**Your objective:** Transcribe the stretch of the football article from "When you think" through "such a move.".

**Extract:**
_ _ _ _ _ _ _

When you think of decision making in football, it tends to be about what a player does on the park and their “footballing brain”. That’s all very subjective, of course, but what I’d like to look at is off-field decision making, particularly as it’s judged by many fans. At the moment, a lot of Rangers fans have discussed the prospect of signing Kenny McLean from Aberdeen this summer. As he’s out of contract at the end of the coming season, there’s a lot of suggestions that we should just wait to sign him on a pre-contract basis in January, and that he should sit tight. We had the now-infamous Scott Allan saga where similar was proposed. There are huge elements of risk and uncertainty attached to such a move.
When we’re making decisions where the outcomes are either unknown or have the potential to bring negative consequences, we tend to look at best-case and worst-case and weigh them accordingly. From the perspective of a footballer, where a career is short and you can’t just rely upon yourself to make the most of it, those can look very different. In a year, a player can lose a lot – injuries are always a worry. If he’s faced with the prospect of instant reward against uncertainty in the future, why wouldn’t he take the risk-averse option? Suggesting that he can’t be a real Rangers man because he wasn’t willing to wait is nonsense. Footballers don’t have that luxury, and if the club wants them enough to get them now, they should do what’s required.
If Kenny McLean is faced with the choice of waiting to sign for us for a year or a move down South for an instant boost to his finances, it would be foolish to choose the former. Even more illogical would be the idea that he should be criticised for taking the route of least risk. This is one aspect where some fans seem to have a real disconnect with the reality of professional football.

_ _ _ _ _ _ _

**Part of a data file:**
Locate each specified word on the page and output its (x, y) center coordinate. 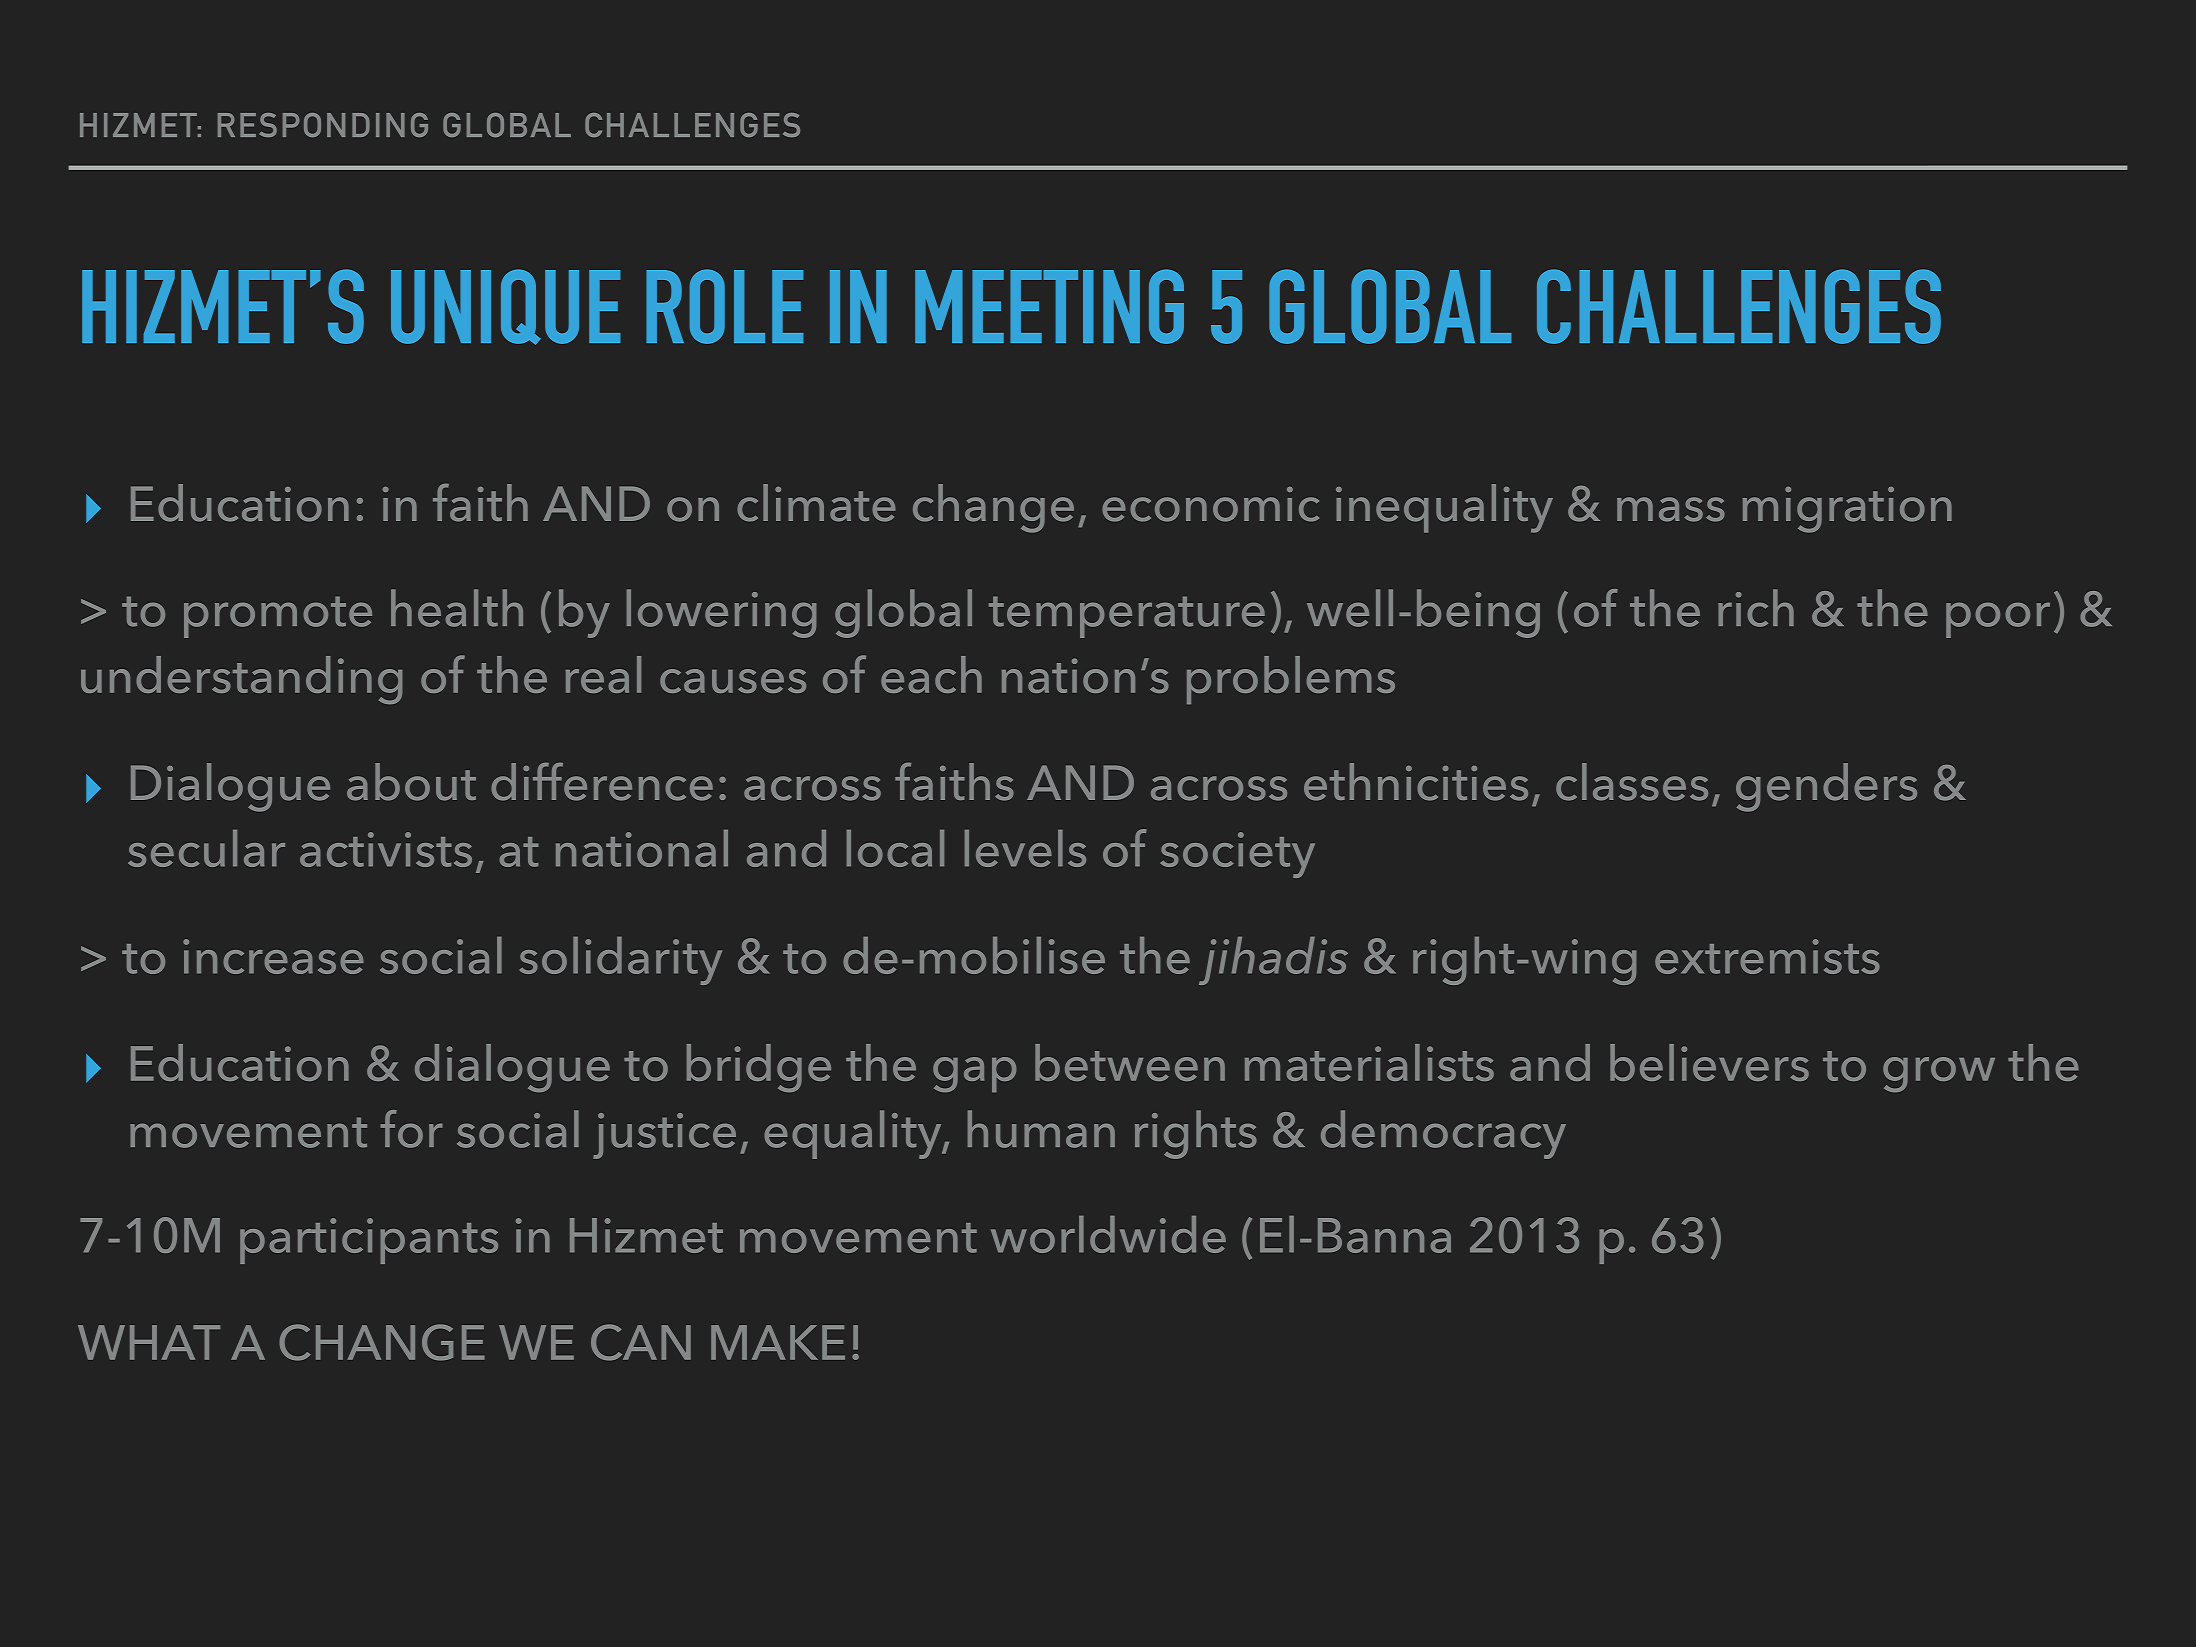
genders (1826, 787)
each (931, 674)
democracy (1443, 1134)
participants (369, 1241)
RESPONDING (323, 125)
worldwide (1108, 1234)
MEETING (1049, 306)
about (411, 782)
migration (1847, 510)
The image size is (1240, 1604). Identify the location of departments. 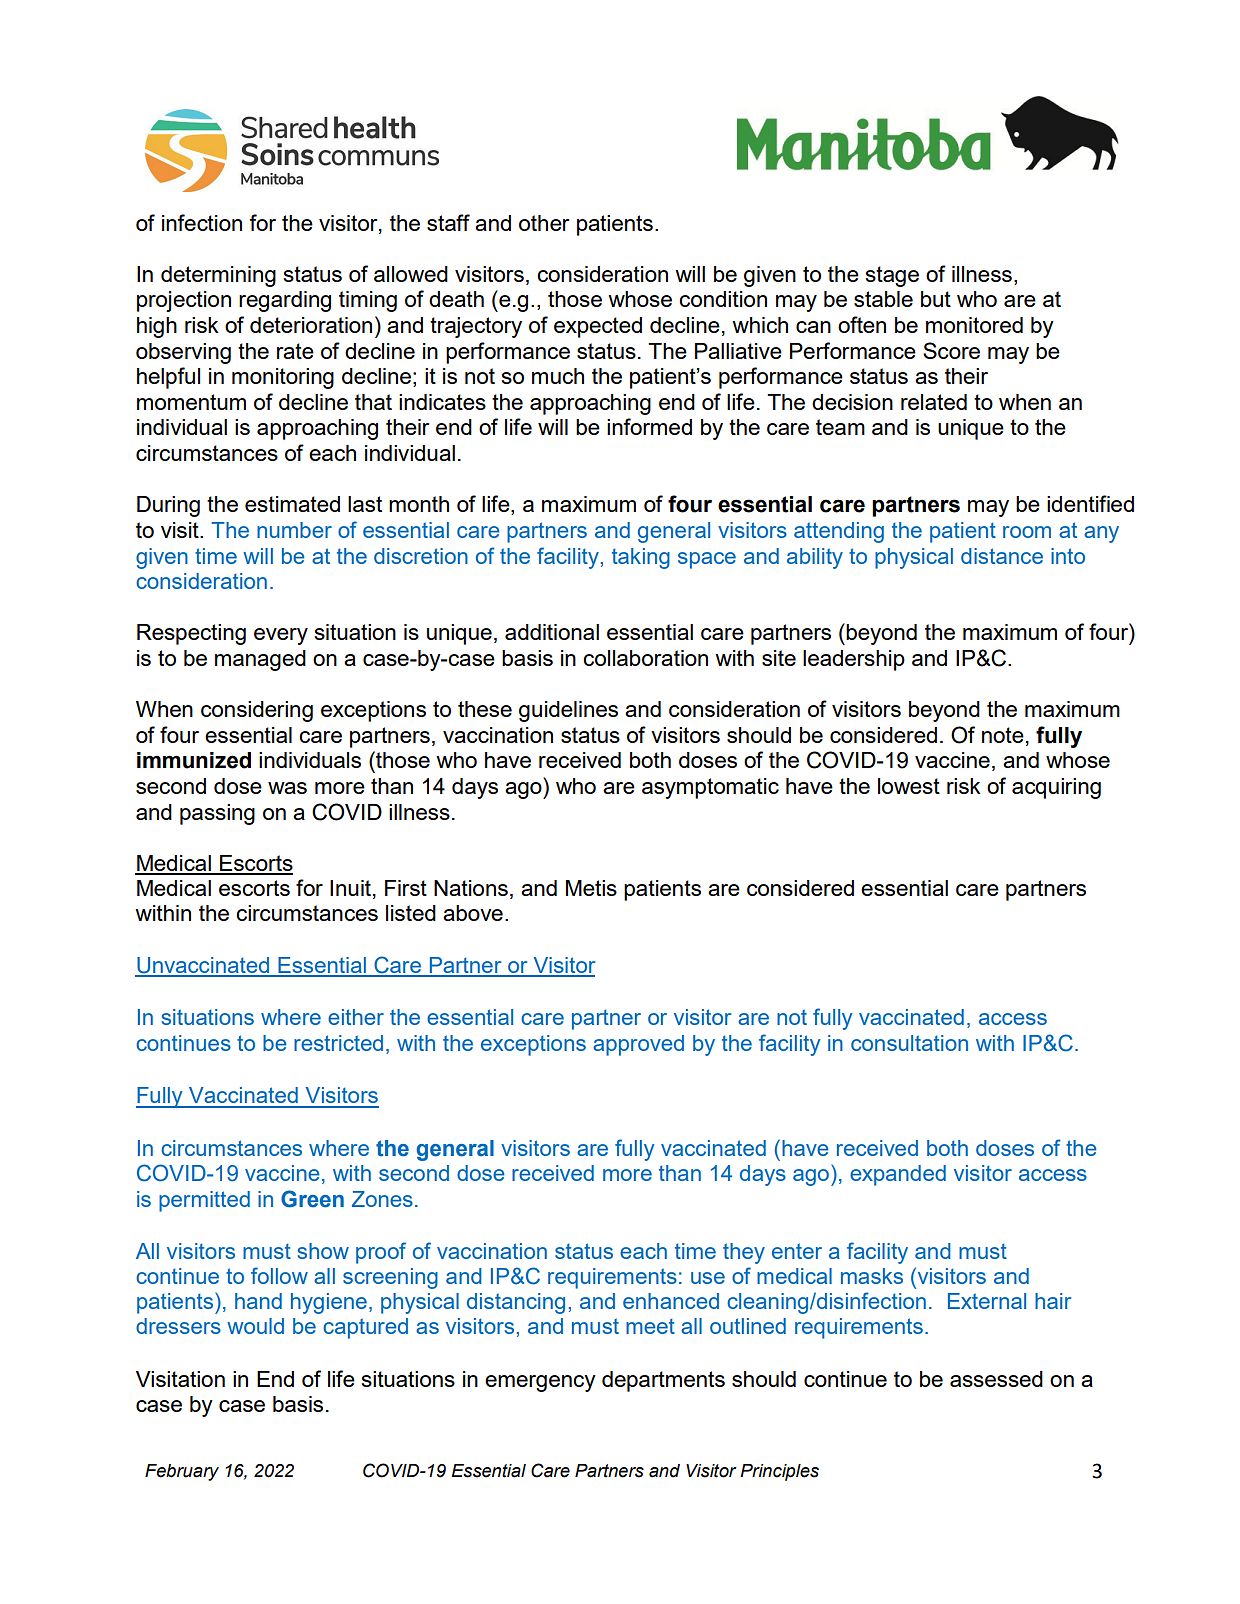
(663, 1381).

_ _ _ _ _ _ _

**Response to the exercise:**
When you think of decision making in football, it tends to be about what a player does on the park and their “footballing brain”. That’s all very subjective, of course, but what I’d like to look at is off-field decision making, particularly as it’s judged by many fans. At the moment, a lot of Rangers fans have discussed the prospect of signing Kenny McLean from Aberdeen this summer. As he’s out of contract at the end of the coming season, there’s a lot of suggestions that we should just wait to sign him on a pre-contract basis in January, and that he should sit tight. We had the now-infamous Scott Allan saga where similar was proposed. There are huge elements of risk and uncertainty attached to such a move.